The value of server is used as value for key “host” in the connection file, thus overriding the default value. The value of proxyUrl is used as value for key “proxy”.

Securing access

As described previously, access to a VM’s display can be secured with a password. If a secret with a password exists for a VM, the password is included in the connection file.

While this approach is very convenient for the user, it is not secure, because this leaves the password as plain text in a file on the user’s computer (the downloaded connection file). To work around this, the display secret is updated with a random password with limited validity, unless the display secret defines a password-expiry in the future or with value “never” or doesn’t define a password-expiry at all.

The automatically generated password is the base64 encoded value of 16 (strong) random bytes (128 random bits). It is valid for 10 seconds only.

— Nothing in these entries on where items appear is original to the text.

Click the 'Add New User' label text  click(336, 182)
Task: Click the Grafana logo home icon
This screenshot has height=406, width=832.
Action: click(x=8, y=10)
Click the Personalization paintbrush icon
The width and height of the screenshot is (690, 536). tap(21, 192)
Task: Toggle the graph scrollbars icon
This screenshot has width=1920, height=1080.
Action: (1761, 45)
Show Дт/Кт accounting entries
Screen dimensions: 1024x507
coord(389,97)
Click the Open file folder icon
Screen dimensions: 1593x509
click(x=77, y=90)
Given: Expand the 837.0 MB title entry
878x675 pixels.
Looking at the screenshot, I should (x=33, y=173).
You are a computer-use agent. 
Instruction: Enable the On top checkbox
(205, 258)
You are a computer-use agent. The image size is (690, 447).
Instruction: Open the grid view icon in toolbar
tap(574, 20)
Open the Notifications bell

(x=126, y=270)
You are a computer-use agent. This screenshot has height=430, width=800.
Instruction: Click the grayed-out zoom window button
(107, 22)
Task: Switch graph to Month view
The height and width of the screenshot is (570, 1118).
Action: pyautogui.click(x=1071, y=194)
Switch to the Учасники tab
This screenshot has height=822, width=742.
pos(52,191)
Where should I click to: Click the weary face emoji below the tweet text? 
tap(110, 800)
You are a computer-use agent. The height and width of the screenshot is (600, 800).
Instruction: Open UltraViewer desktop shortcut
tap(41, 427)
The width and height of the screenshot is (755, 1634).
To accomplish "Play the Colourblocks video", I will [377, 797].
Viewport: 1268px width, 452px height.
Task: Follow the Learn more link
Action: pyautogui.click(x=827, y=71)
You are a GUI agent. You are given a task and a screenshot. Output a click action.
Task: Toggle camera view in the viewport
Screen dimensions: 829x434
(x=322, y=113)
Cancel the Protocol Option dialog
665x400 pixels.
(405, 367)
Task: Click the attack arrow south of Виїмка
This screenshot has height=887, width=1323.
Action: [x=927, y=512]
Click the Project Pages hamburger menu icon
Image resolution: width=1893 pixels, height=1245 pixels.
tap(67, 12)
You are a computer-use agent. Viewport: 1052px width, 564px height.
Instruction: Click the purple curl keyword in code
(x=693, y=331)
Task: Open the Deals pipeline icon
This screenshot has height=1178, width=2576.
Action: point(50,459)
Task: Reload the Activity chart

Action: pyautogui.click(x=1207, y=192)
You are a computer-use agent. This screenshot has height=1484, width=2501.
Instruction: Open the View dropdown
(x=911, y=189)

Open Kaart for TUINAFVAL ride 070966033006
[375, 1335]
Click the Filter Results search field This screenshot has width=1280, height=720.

This may be challenging on a slower computer or if users may not enable automatic open for connection files in the browser. The validity can therefore be adjusted in the configuration.

"/Manager":
  "/Controller":
    "/DisplaySecretMonitor":
      # Validity of generated password in seconds
      passwordValidity: 10

Taking into account that the controller generates a display secret automatically by default, this approach to securing console access should be sufficient in all cases. (Any feedback if something has been missed is appreciated.)